Attack of the killer 7″: Barsexuals, Pat.Pend. & Wasted Pido

barsexualsThe Barsexuals – s/t (autoprodotto, 2012)

Un trio maleducatissimo chitarra/voce/batteria; una registrazione che definire lo-fi è un complimento, visto che questa delizia di singoletto fa sembrare gente come Cramps, Morlock e Gravedigger V il corrispettivo garage/psychobilly/r’n’r dei Queen; copertina fotocopiata e centrini scritti a pennarello… avete capito che aria tira?
Esatto: aria di genio e demenza. Questa è roba che tanti schiferanno, ma che è la quintessenza del fare esattamente il cazzo che si vuole, alle proprie condizioni e senza guardare in faccia a nessuno. Primordiali, intrisi di fuzz e distorsione rancida, con una batteria scarna e scazzata come una Moe Tucker dopo la seconda iniezione di veleno per topi.
Per me in Italia sono forse gli unici, al momento, a a fare questa roba. E li vedrei benissimo nella scuderia Bubca, per attitudine e sonorità. Grande dischetto. Lucera rules.

Pat.Pend.Da Ussu Cussaville volume 1 (PSA, 2012)
Un’altra one-man band – è il momento, decisamente… e non ci dispiace per nulla; mr Pat.Pend. si dice dedito al cinga cinga (ossia folk, punk, r’n’r, country, garage, new wave, noise, surf, rockabilly, cantautorato tutti ben frullati) e ci consegna un dischetto divertente, corredato da una confezione curata e con allegato un fumetto notevole. Il cinga cinga tra l’altro non è proprio un cazzo male! Mancano un po’ la crudezza e la ruvidità – questi brani sebbene registrati in presa diretta suonano puliti e ben eseguiti, a onor del vero – ma ovviamente non è che si debba per forza fare i lo-fi cessofonici per obbligo morale, ecco… penso però che un po’ più di catarro gioverebbe all’impatto. Dal rockabilly al rock demenziale, passando per il punk e il folk punk, con qualche accenno di cantautorato, il piatto è ricco e da gustare ripetutamente. Promosso.
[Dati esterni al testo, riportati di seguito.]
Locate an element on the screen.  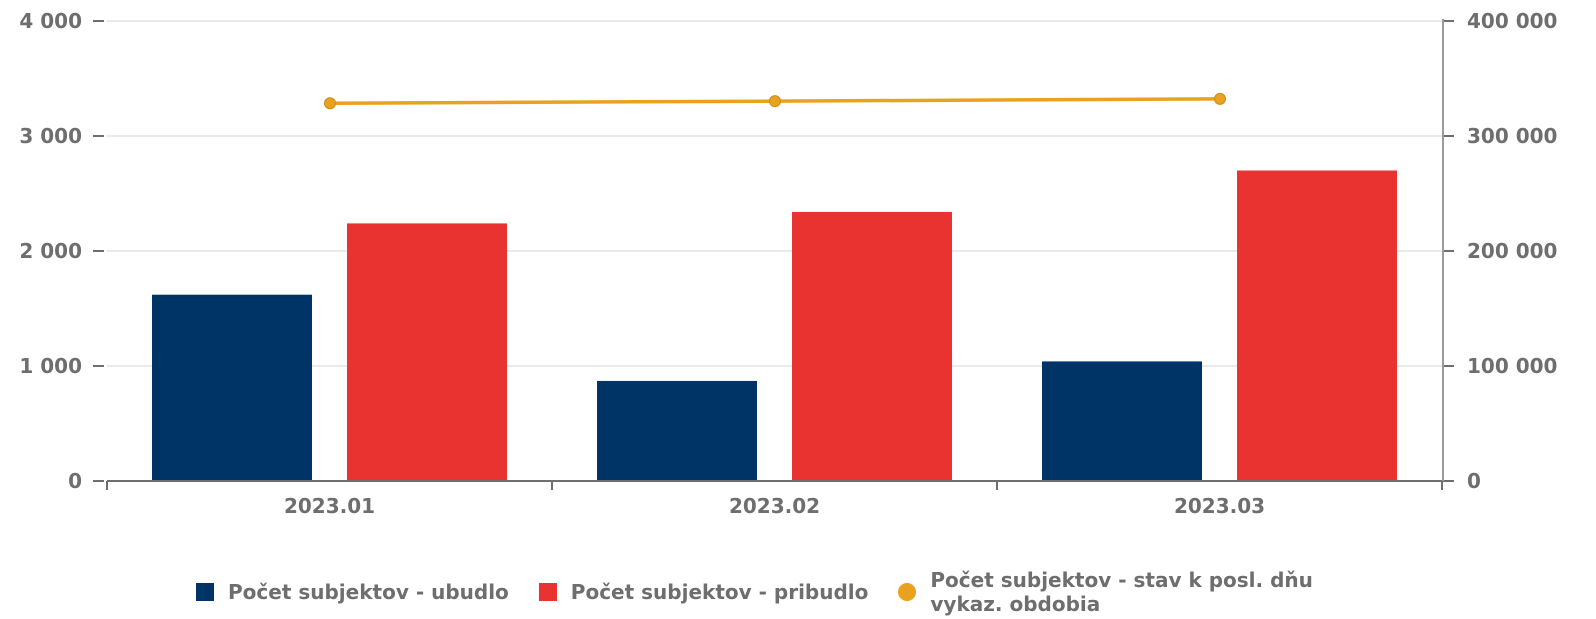
y-right-tick-label: 400 000 is located at coordinates (1512, 21).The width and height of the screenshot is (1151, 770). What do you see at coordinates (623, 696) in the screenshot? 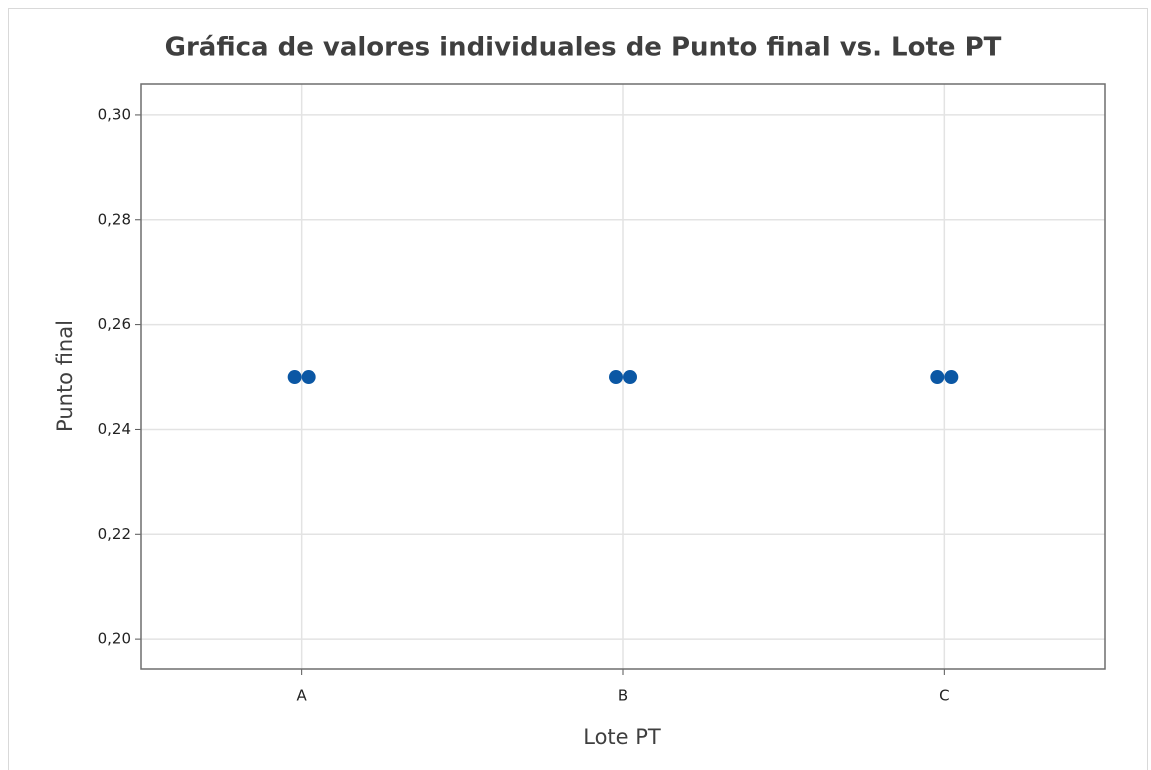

Wasted PidoThe B-Low Budget Sessions (94 Tapes, 2013)
Lui è un po’ uno dei nomi più vecchi in italia, a livello di one-man band; e molti già lo conosceranno. Non diciamo che è un’istituzione perché è una locuzione del cazzo, ma comunque ci siamo capiti…
Immaginate un Legendary Stradust Cowboy più elettrico e scuro, sguaiatissimo e sbronzo: questo è Wasted Pido. E i brani del 7″ lo fotografano per bene: quattro pezzi in studio con produzione scura e chiusa – il contrario del leccato, pur non arrivando al sublime zozzonismo dei Barsexuals, che vincono a mani basse – di bluespunkrock’n’roll alla veneziana.